THE PACIFIC : Hyundai Looking to Revive Sales in U.S. : Trade: Rushing into the American market was an error, the company says.
SEOUL — Hyundai Motor Co. has started on what it acknowledges will be a long road back to winning the confidence of American car buyers.
The South Korean auto maker, which astounded the United States in 1988 by producing the best-selling import of the year, said that for now it is content with a much-reduced share of the U.S. market while it works to improve its vehicles.
“I don’t think there is a quick remedy,” said Kim Noe Myong, Hyundai’s export director. “We will continue to improve the quality of our products and emphasize the improvement of customer satisfaction.”
As one of Korea’s Big Three auto makers, Hyundai can afford to be patient in rebuilding exports to the United States, because it is doing exceedingly well in other export markets. In fact, the value of Korean auto exports is expected to rise nearly 50% this year, compared to an expected 8% growth in the overall value of Korean exports.
In other markets, Korean cars do not have the poor image they have in the United States.
Kim said Hyundai--along with South Korea’s other big auto makers--erred by rushing into the U.S. market in 1985, before it was ready for the big time.
Hyundai and the others, Daewoo and Kia, began large-scale exports to the United States before they exported cars to anywhere else.
Kim said Hyundai took the plunge because it feared that friction between the United States and Japan over autos would incite Washington to impose import quotas on all Asian cars. The Koreans didn’t want to be shut out of the market they considered the most important, he said, “so we hurried to send out our products, and pursued a volume-oriented approach.”
The initial success, which surprised even Hyundai, was due to its cars filling a niche at the low end of the U.S. market. The least expensive small cars then available, made by the Japanese, were selling for about $8,000. Hyundai’s Excel was priced at $4,999.
“Suddenly, customers flocked to Hyundai,” Kim said.
After 300,000 cars were sent to the U.S. in 1988, Hyundai’s U.S. exports crashed. The total was 75,000 last year, but sales were about 108,000, thanks to inventory carried over from 1991. For 1993, exports are expected to rise to just 90,000 and sales to about 110,000.
Among the reasons for Hyundai’s export slide was the disappearance of the Korean cost advantage. When Hyundai began exporting, the exchange rate was 890 won to the dollar, an all-time low for the Korean currency. The won began appreciating in 1987; its value rose 31% in two years and most of the early price advantage was wiped out, Kim said.

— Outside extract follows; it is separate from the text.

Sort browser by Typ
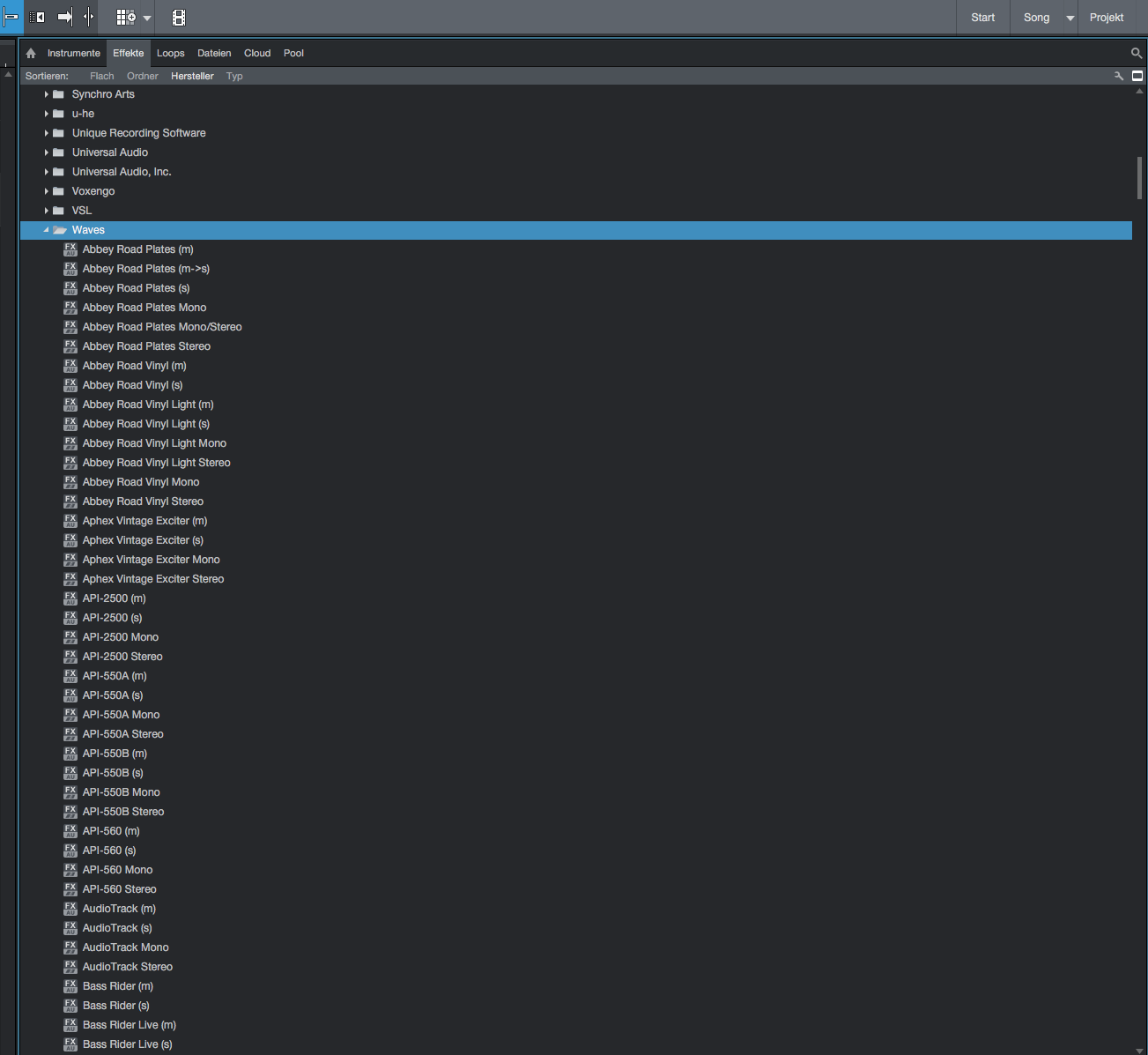234,77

At about the same time, he said, Americans “came to realize that all Asian cars are not like Japanese cars. Consumers had expected that a Hyundai would be like a Japanese car,” Kim said.
Consumer Reports magazine, among others, put Hyundai’s cars in the category of the much-derided Yugo--a Yugoslav car no longer sold in the United States--and it has been a downhill ride ever since for all of the Korean Big Three.
Before the bubble burst, total Korean car exports to the United States were widely expected to reach 500,000 annually. But last year they amounted to 119,500, and the number is expected to fall this year to 110,600, according to the Korean Auto Manufacturers Assn. Hyundai currently has only about 1.3% of the U.S. market.
Hyundai has made progress in the quality of its cars and will continue to do so, Kim said. The company has also re-emphasized a long-term commitment to the American market by supplying U.S. dealers with four models, instead of the one model it initially exported.
But the struggle to overcome an image of poor-quality products promises to be a long one, Kim acknowledged. “The perception gap is the worst problem we face in the United States,” he said.
Elsewhere, Kim said, image is not a problem. This year, despite the loss of a month’s production because of a strike, Hyundai expects its overseas sales to expand 16% to 330,000 cars, he said.
Growth in auto exports to Asia, the Middle East and South America has been the most spectacular.
“These countries can’t afford expensive cars. Korean cars fit their needs. And for the price, Korean cars are not (as) bad” as Americans think, said Kim Cha Jung, a spokesman for the auto makers association.
Kim So Rim, manager of the auto makers group’s international cooperation department, noted that Korean car sales in Western Europe are holding their own even though the overall market there has shrunk 20% this year. Improved quality is the major reason, he said.
Increased production has helped the Korean car quality, analysts say. A decade ago, the industry produced only 200,000 vehicles a year.
This year, production is expected to exceed 2 million units--nearly half of them Hyundais.